Reignwolf singer Jordan Cook sings with that bluesy bark you hear from frontmen like Arctic Monkeys’ Alex Turner. He writes screeching, heavy music for when you’re walking down a side street in an ad for blended whiskey. But Saskatchewan’s Reignwolf isn’t just familiar licks; the band is built around Cook’s black Gibson ES-335.

“Is it OK if we come closer?” he said 15 minutes in.

He was bored. Bands like ACL 2018 colleagues Greta Van Fleet basically exist as Led Zeppelin impressionists. Cook wants to move, and so he turned busker — playing guitar near the photo pit, kicking drummer Joseph Brale offstage to show off and play both at the same damn time. He’d noodle on his fret board and kickdrum some thuds as a metronome.

“We’ve been waiting for this one,” Cook said early into his Honda stage set at Weekend Two of ACL 2018. “We appreciate you showing up on a Friday — nice and early for this ... check this one.”

More loud riffs followed. His guitar strings extended for several inches beyond the neck. Why trim them when you’ll have to soon re-string from all the wear and tear, brother? Cook wore a black T-shirt, crimson flannel, and a black jacket for the first 15 minutes. It’s 84 degrees in Zilker as of press time.

He’d sing songs like “Are You Satisfied?” without a microphone stand or even, in Tony Bennett-esque spurts, sans microphone altogether. But make no mistake; this power trio has songs.

“Let’s not get lost in the deep hell ... not while I’m catching my breath,” he yelled on the great “Hardcore.”

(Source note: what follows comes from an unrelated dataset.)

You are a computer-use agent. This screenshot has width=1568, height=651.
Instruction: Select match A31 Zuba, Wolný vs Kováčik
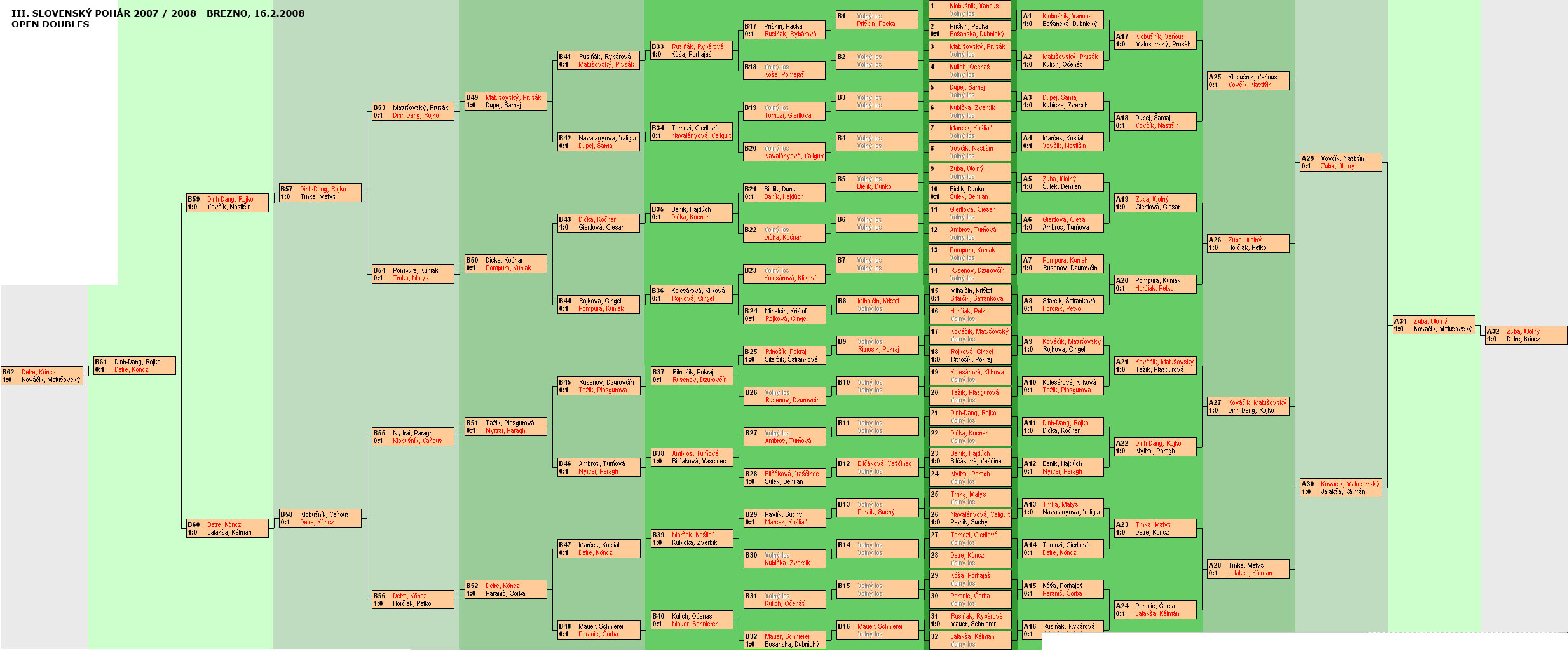click(1433, 325)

Cook seems to understand that he’s not reinventing the wheel. Moreover, rock 'n' roll is mostly dead. And that you can hear better songs from competent players up and down Dirty Sixth on a weeknight. He has to fight for his art — against a shifting mainstream that gets its kicks from Brockhampton — and he won by outworking everyone like a gym rat.